Are there any libraries to normalize emails

Hey community,

Does anyone now if there is a package to normalize emails?

Somethibng like this https://github.com/johno/normalize-email?

Thanks in advance

I don’t know if you noticed but the same author has an elixir package to do the same thing (well it’s far more basic). I did’t even realise it was the same author until I was reading the source code.

It’s not maintained but this should be enough to get you started.

2 Likes

I didn’t notice that there was a port of the node package.

Thanks

I will probably have to rewrite it with the new features from the node package, but i was hoping that there is a package already built by someone else that does this.

If you’re building a service that uses emails for logins though, please don’t strip the +, it’s so very useful.

5 Likes

Can you please explain why?

Because as of now, what i know about this best practice goes like this:

  • instead of having multiple emails for one user(one user to have 5 entries for the same email), the email must be normalized

  • also a normalized email is easier to validate

Please share your point of view on this.

Thanks in advance

While Google and other providers might do magic with the pluses, at work we have pluses in the mail literally. Stripping them makes the email address inexistent.

2 Likes

Well, I suppose enforcing uniquness based on the “normalized” email may not be an issue for me personally as long as the email address as given with the + is preserved when actually sending the emails. I use + suffixes in my email addresses all the time when signing up for services that I wish to have a automatically categorized by google. It also makes it more obvious when a service shared my email with some third party.

Thanks, so I can drop the normalize email theory and just use emails as they are

1 Like

Can you please show me an example of what an email with suffixes that helps you identify who is trying to share your emails looks like?

Thanks

I create emails like myemail+elixirforum@mydomain.com . so when this email was leaked, I know who to blame

4 Likes

Well, suppose I sign up for in flight wifi, I’ll often use something like myemail+gogo@gmail.com for GoGo in flight wifi. If i suddenly start getting advertisements from some company and they have the +gogo suffix in there still, I know who shared it.

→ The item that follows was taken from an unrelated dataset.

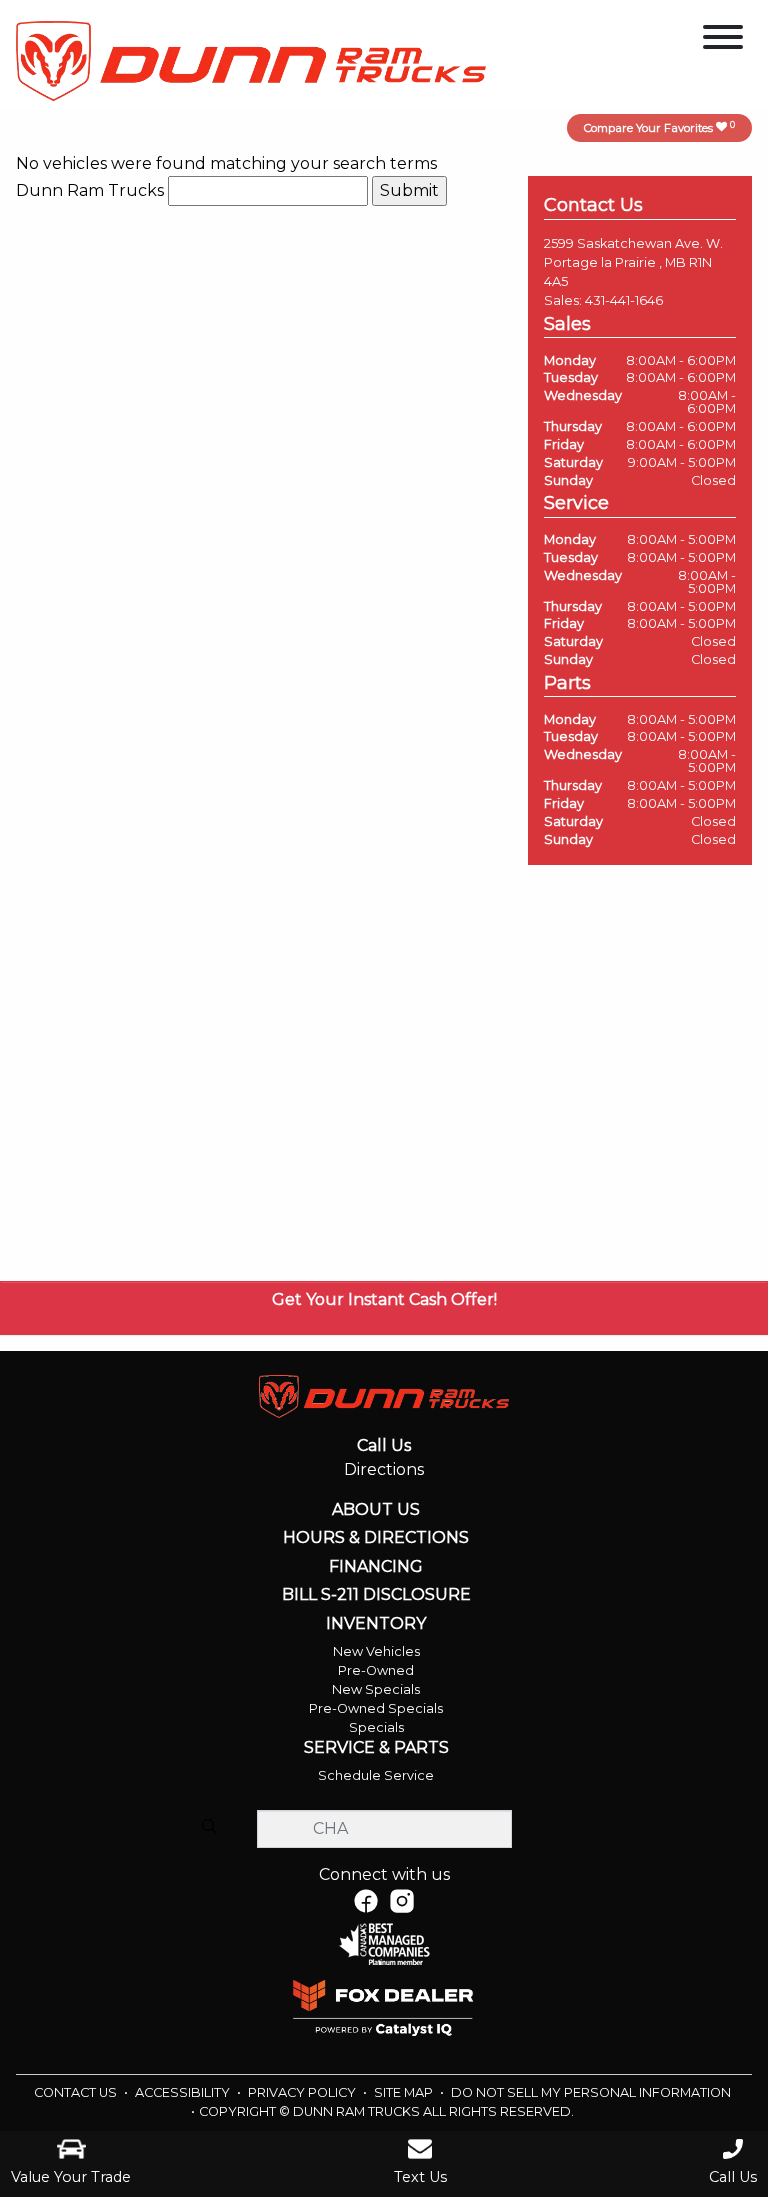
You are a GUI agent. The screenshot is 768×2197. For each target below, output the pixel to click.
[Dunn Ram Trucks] (251, 59)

I’ll often just use a +temp suffix for short term transactional emails I want to just generally ignore after I do my particular transaction.

4 Likes

Thanks but doesn’t this method of using emails, pile up to a big stack of emails and passwords that you have to keep in mind?

Gmail has all + suffixed emails go to the root email inbox, they aren’t different accounts. So for example if I have foo+bar@gmail.com, foo+baz@gmail.com and foo+qux@gmail.com that all shows up under my regular foo@gmail.com account, but tagged as bar, baz, etc. You can then have custom inbox rules for those various tags to mark them as read, archive them, etc.

4 Likes

That’s cool didn’t know that you could do that.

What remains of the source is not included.